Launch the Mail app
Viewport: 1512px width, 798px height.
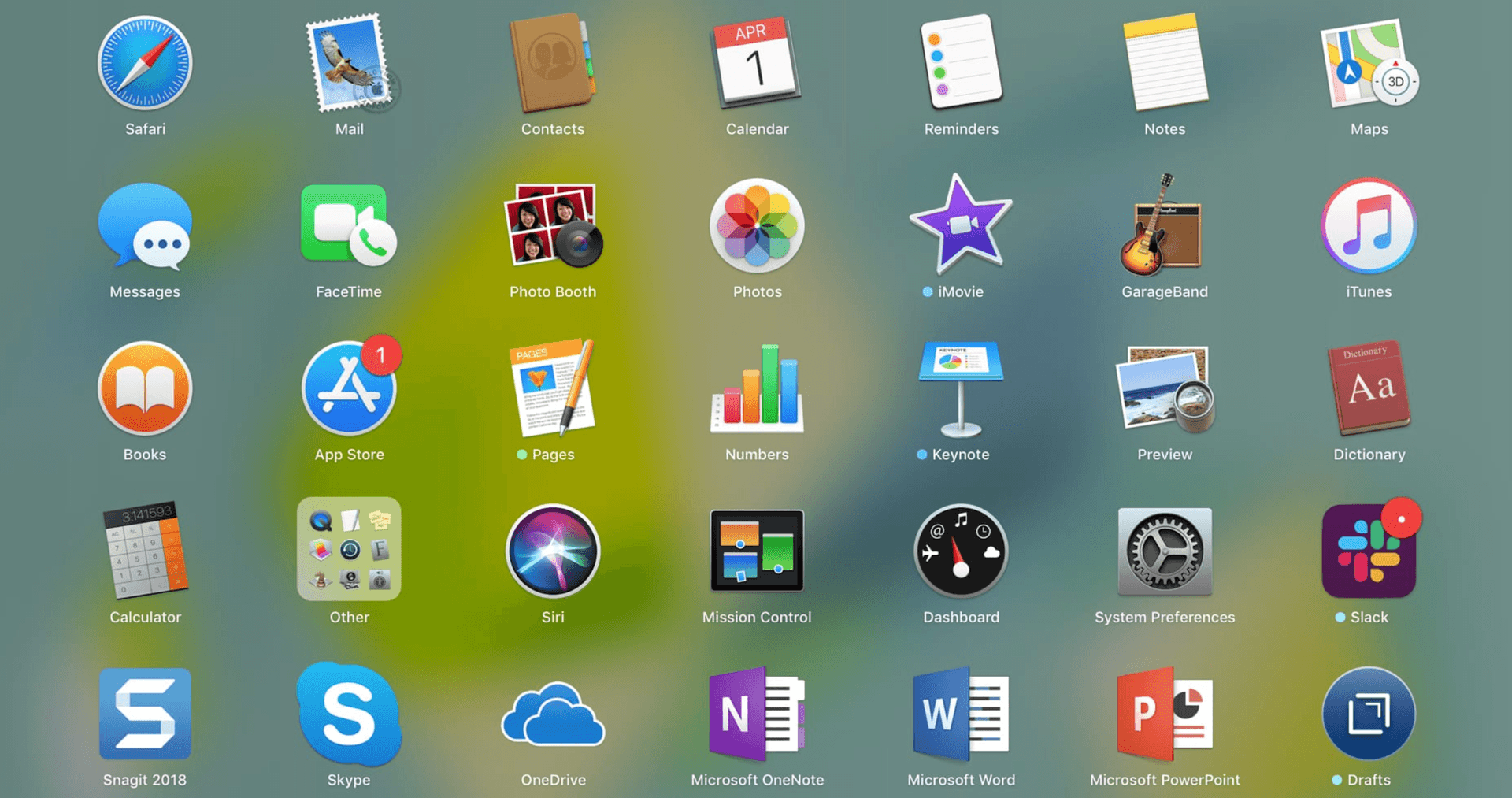coord(349,63)
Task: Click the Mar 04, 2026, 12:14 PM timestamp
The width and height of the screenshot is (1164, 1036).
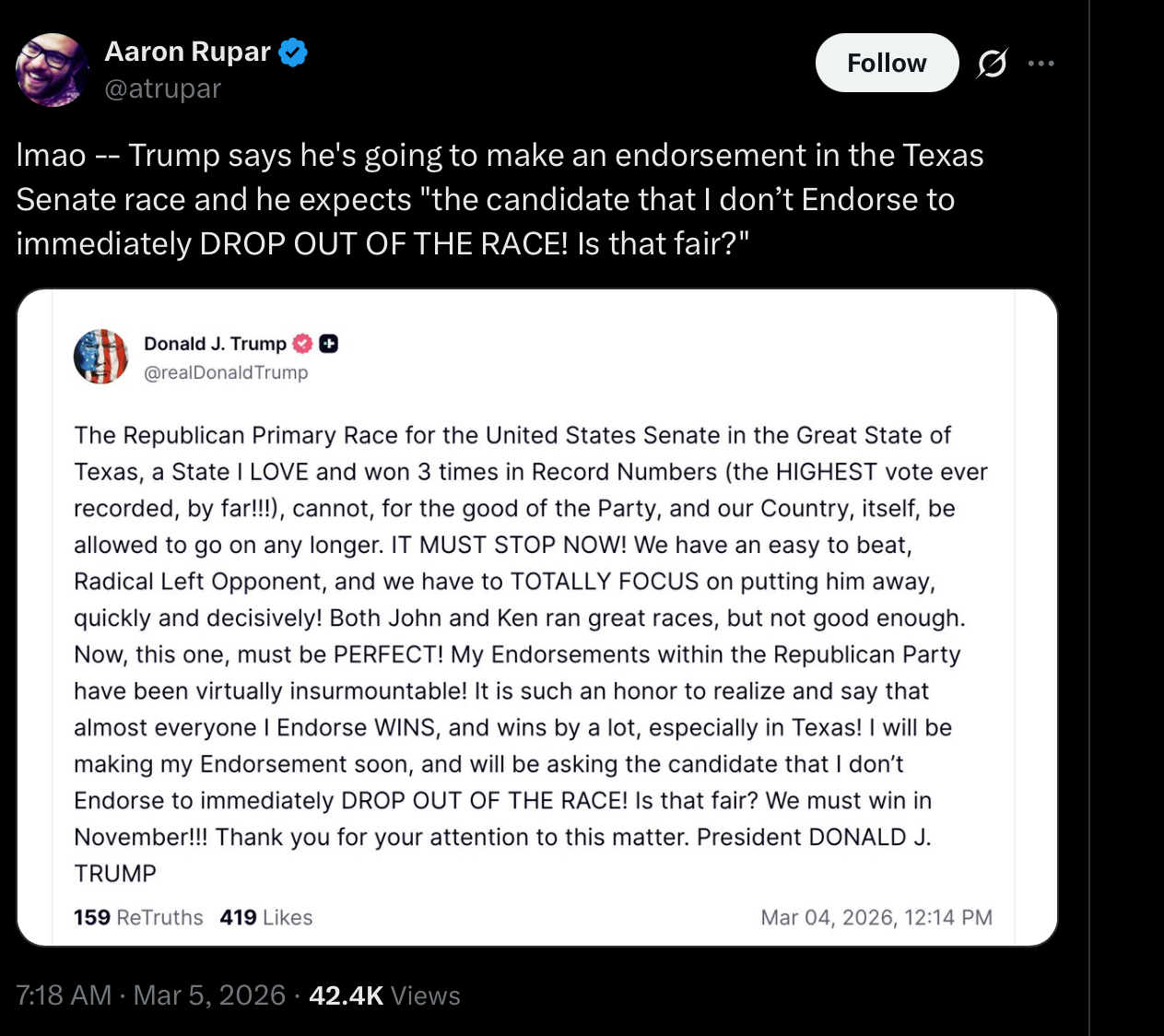Action: point(876,917)
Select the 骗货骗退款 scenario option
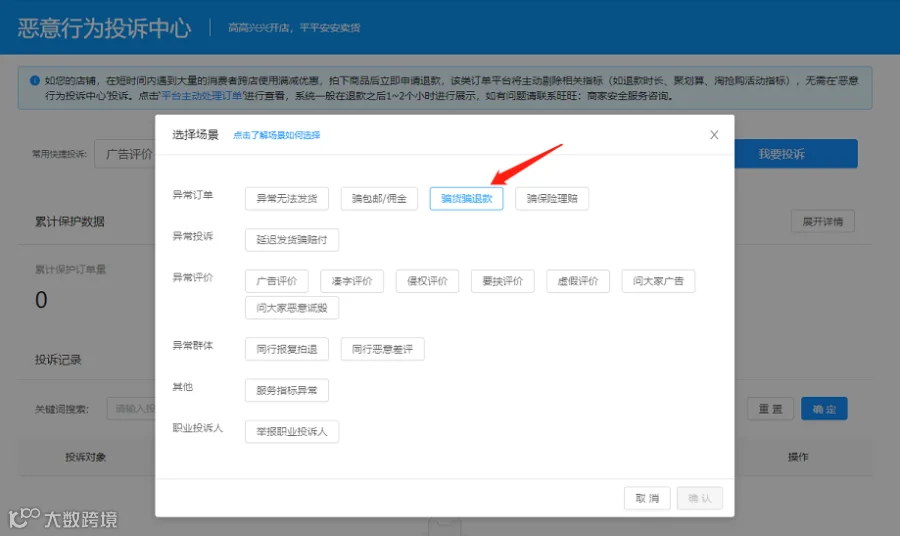900x536 pixels. pyautogui.click(x=467, y=199)
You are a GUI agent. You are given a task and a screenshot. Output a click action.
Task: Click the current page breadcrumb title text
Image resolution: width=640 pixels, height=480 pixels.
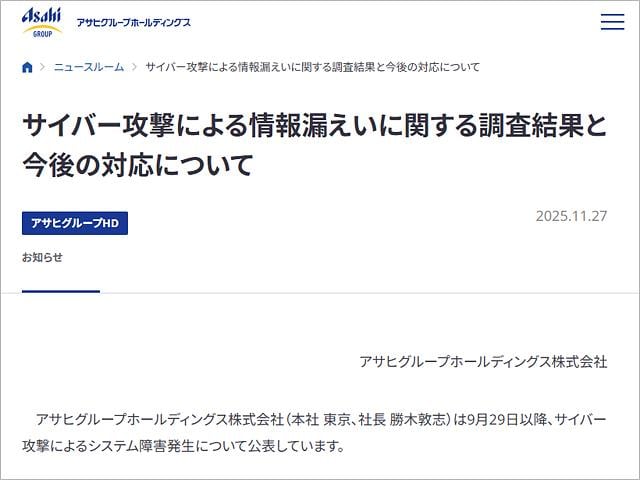pos(313,67)
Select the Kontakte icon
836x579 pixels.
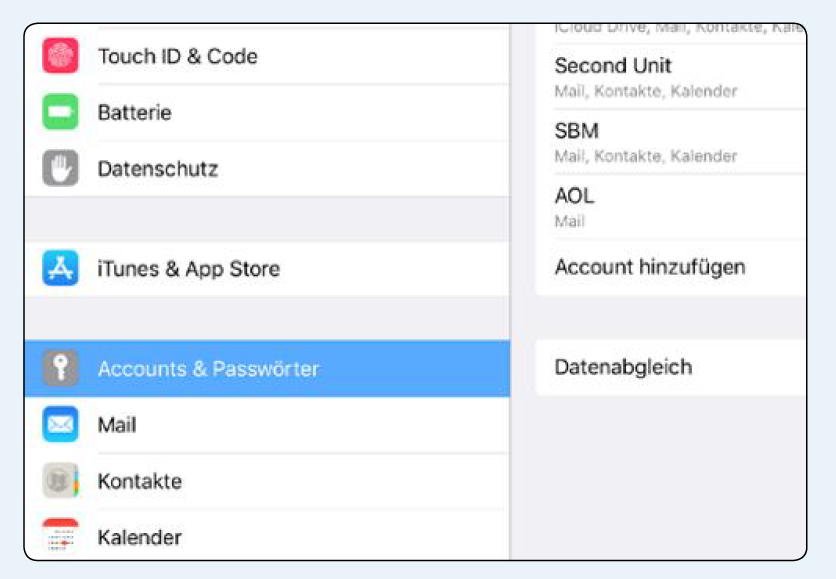60,480
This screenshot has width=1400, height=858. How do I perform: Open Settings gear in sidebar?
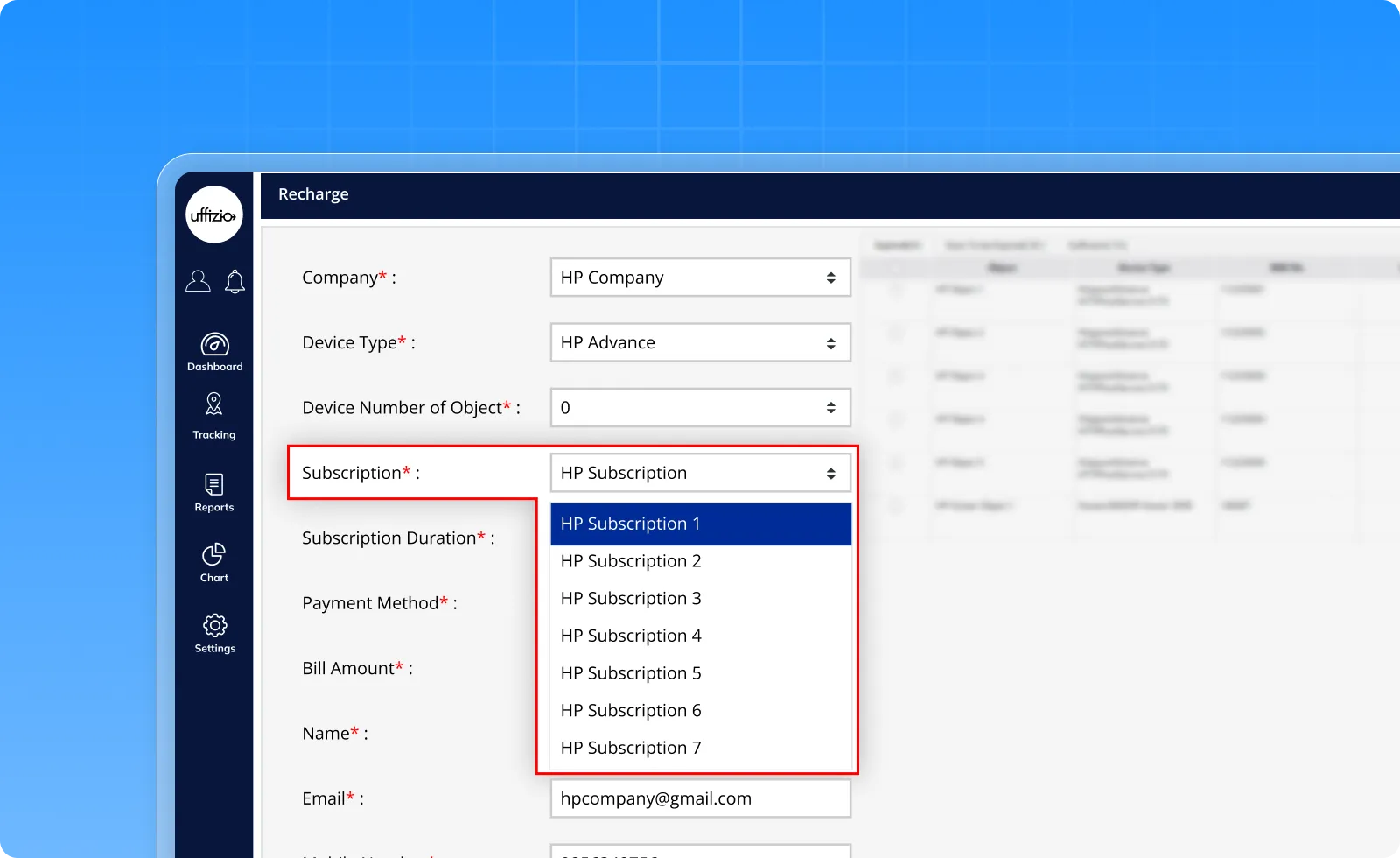[214, 633]
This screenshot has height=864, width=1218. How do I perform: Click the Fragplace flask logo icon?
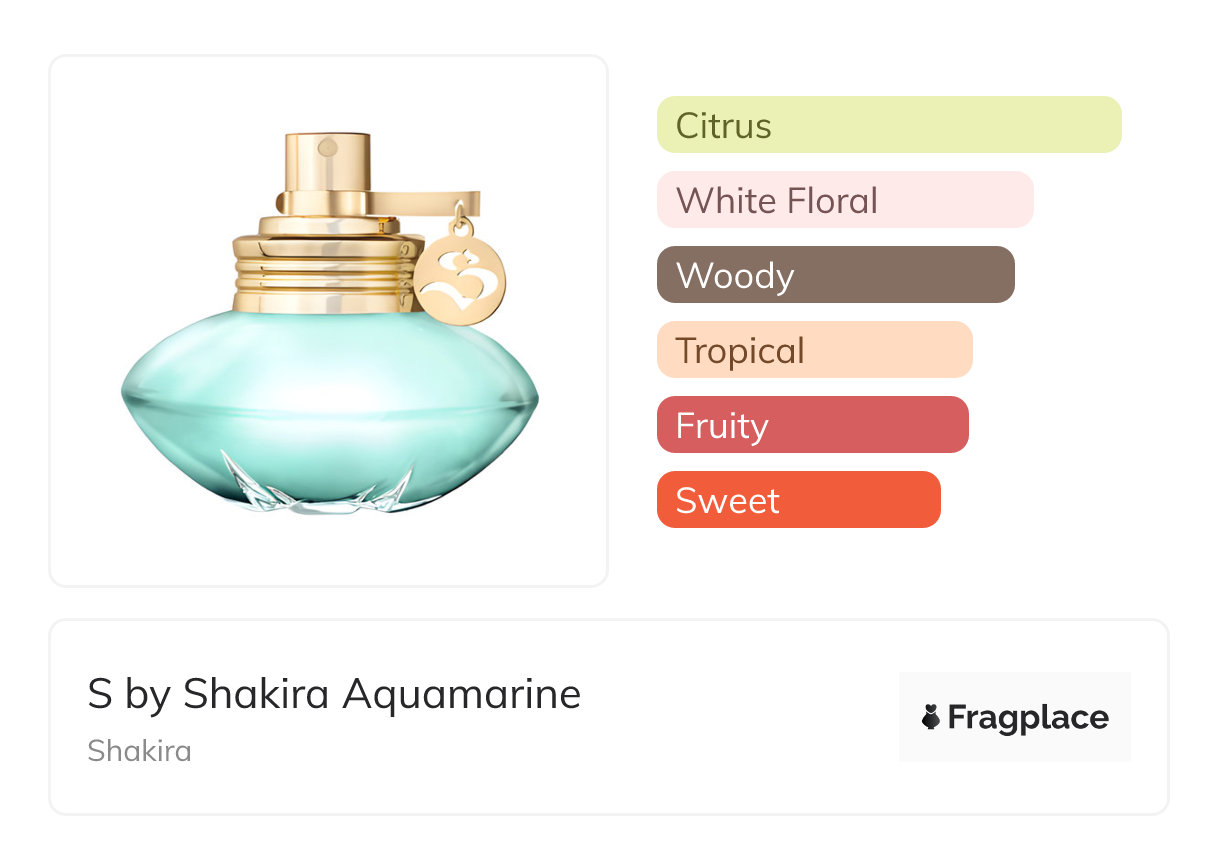point(931,717)
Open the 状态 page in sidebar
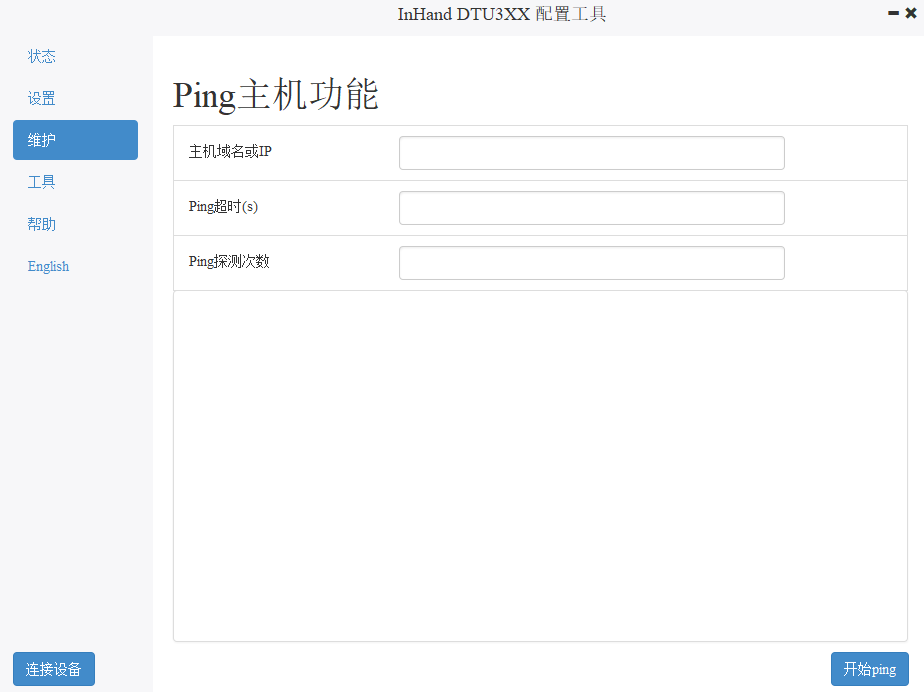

#####

Activity: Scan the material above for the string "page", and copy every line where it is found.

Answer to this task:
Task: Click the current page breadcrumb title text
Open the 状态 page in sidebar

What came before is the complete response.